=== YOUR ASSIGNMENT ===
The answer should be an exact copy of the lines from the line with "Instruction: Click the route" through the last line of the entries, and no other lines.
━━━━━━━━━━
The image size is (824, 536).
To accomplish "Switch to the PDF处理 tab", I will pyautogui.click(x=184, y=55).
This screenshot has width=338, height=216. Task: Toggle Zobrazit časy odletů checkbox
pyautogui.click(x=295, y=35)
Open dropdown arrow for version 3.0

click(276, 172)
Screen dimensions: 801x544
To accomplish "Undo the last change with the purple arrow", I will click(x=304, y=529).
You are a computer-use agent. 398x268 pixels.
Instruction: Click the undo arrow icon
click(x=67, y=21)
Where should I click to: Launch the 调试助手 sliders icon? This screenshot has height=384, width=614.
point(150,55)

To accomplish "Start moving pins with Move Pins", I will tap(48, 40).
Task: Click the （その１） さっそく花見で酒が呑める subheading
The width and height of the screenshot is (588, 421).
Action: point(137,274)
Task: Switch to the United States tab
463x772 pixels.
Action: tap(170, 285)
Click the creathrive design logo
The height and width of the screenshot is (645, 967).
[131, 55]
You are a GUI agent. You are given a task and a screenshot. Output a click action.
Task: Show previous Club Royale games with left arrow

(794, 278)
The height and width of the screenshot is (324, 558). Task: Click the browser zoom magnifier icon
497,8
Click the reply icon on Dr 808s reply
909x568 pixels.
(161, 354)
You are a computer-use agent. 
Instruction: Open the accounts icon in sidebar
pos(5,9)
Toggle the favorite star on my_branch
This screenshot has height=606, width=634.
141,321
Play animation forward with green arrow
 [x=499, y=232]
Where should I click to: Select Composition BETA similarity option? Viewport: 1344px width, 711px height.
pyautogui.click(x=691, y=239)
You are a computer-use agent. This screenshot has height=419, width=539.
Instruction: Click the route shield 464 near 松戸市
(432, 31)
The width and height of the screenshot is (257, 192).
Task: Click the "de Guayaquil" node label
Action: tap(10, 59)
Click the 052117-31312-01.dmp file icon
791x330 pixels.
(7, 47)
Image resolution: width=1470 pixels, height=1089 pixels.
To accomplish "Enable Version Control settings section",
━━━━━━━━━━
=== RESPONSE TO THE TASK ===
Instruction: Click the route shield 464 near 松戸市
(432, 31)
The width and height of the screenshot is (257, 192).
Task: Click the "de Guayaquil" node label
Action: tap(10, 59)
Click the 052117-31312-01.dmp file icon
791x330 pixels.
(7, 47)
Image resolution: width=1470 pixels, height=1089 pixels.
To accomplish "Enable Version Control settings section",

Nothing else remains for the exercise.